When multiple families are present in the dataset, haplObserve includes an option to separate the parents by ethnicity or country, and calculates haplotype frequencies per ethnicity or country. Full haplotypes are separated into predefined smaller haplotypes and individual loci, and haplotype or allele frequencies are calculated. Parents are treated as unrelated individuals, while children are not included in the estimation of haplotype frequencies.

Prerequisite:

  • For Windows computers, we recommend installing the Git Bash terminal (https://git-scm.com/download/win). The Git Bash terminal allows HaplObserve to be run the same way as in Linux and Mac terminals

  • Download and Install Java SE Development Kit (JDK - 1.7 or newer)

  • Create “<baseDirectory>/collective/” directory structure. The <baseDirectory> name can be anything, such as resource, but “collective” directory name must be used.

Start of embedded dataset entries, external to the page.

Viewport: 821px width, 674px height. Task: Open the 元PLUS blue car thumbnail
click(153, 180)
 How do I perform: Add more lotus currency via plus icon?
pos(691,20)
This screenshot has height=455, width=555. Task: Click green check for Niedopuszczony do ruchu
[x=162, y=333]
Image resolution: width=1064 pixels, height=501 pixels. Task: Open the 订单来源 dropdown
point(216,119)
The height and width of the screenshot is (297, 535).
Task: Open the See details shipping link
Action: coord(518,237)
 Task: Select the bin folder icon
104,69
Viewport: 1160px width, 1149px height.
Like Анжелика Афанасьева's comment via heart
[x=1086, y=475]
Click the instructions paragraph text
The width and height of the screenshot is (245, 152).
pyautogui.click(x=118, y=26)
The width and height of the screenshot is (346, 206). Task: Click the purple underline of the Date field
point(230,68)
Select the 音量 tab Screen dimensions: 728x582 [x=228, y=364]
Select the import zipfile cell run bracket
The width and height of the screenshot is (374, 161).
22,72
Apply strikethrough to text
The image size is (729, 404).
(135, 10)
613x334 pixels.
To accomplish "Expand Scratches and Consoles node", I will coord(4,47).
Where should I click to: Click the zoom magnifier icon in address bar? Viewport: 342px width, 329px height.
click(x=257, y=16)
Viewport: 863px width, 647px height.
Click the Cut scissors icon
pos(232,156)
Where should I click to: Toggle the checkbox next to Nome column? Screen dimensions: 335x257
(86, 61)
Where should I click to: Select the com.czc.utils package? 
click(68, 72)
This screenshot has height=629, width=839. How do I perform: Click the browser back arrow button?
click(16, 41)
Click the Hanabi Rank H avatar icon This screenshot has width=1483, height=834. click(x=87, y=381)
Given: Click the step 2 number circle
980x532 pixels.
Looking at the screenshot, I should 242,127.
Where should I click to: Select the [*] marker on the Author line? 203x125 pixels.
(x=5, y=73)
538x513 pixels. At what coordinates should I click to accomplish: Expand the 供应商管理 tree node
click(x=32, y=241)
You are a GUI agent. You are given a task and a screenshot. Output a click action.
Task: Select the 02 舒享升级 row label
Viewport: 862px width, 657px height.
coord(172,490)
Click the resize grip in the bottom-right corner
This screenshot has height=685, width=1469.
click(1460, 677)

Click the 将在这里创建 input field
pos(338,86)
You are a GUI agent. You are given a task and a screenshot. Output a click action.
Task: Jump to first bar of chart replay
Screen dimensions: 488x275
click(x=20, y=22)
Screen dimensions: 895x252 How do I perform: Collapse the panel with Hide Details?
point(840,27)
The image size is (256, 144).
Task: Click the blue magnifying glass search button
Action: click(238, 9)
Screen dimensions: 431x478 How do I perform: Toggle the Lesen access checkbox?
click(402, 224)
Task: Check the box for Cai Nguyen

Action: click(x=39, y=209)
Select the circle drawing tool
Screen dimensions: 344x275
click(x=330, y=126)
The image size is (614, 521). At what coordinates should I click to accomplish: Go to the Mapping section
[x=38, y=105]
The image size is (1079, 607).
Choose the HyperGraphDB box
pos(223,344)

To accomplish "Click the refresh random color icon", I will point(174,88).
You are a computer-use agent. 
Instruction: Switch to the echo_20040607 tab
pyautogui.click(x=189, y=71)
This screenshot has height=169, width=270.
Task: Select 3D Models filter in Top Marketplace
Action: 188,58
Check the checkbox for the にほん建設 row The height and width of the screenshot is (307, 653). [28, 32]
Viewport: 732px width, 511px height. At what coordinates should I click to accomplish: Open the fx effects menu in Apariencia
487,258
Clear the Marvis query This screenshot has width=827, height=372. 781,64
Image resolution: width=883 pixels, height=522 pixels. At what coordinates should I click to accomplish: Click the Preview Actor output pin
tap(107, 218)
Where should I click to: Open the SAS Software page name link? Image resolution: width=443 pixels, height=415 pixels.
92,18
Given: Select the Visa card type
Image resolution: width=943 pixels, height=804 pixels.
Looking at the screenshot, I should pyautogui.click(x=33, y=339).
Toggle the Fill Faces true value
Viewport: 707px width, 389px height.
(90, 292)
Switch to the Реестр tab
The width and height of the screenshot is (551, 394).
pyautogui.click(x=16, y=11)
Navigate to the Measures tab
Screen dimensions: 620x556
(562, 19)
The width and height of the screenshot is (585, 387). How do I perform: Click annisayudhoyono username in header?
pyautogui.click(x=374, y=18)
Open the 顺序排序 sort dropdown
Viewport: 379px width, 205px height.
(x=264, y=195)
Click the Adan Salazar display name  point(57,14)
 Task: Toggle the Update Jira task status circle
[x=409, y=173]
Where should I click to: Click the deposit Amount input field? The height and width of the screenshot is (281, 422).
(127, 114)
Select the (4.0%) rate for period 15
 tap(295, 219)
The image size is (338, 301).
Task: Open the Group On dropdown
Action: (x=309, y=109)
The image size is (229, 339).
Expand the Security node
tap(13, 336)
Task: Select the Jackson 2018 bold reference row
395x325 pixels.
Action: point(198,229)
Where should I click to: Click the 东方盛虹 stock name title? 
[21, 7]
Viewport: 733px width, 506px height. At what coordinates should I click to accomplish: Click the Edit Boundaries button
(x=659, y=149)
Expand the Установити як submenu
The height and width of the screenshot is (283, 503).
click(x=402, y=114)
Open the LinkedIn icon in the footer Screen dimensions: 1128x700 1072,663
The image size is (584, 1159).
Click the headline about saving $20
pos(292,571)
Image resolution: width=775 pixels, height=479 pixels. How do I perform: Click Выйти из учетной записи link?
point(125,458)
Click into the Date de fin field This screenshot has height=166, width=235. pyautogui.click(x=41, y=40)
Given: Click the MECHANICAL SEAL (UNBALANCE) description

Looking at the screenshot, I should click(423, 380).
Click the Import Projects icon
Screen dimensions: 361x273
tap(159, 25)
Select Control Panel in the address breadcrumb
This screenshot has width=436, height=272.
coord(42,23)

Do not use space in <baseDirectory> name.

Input files

  • “gl_strings_XXX.csv” files should be stored under “<baseDir>/collective/gl_strings_XXX.csv. The software looks for “gl_strings” to identify files to be used. Multiple families can be included in a single file. If multiple files exist, the software combines them. Note that file name should not contain "combined". HaplObserve does not work if the file name contained "combined".

  • The “gl_strings” file contains the following information: Labcode, Family ID, Sample ID, Relation, Gl String, Ethnicity/Country. These categories should be included in the first line as a header.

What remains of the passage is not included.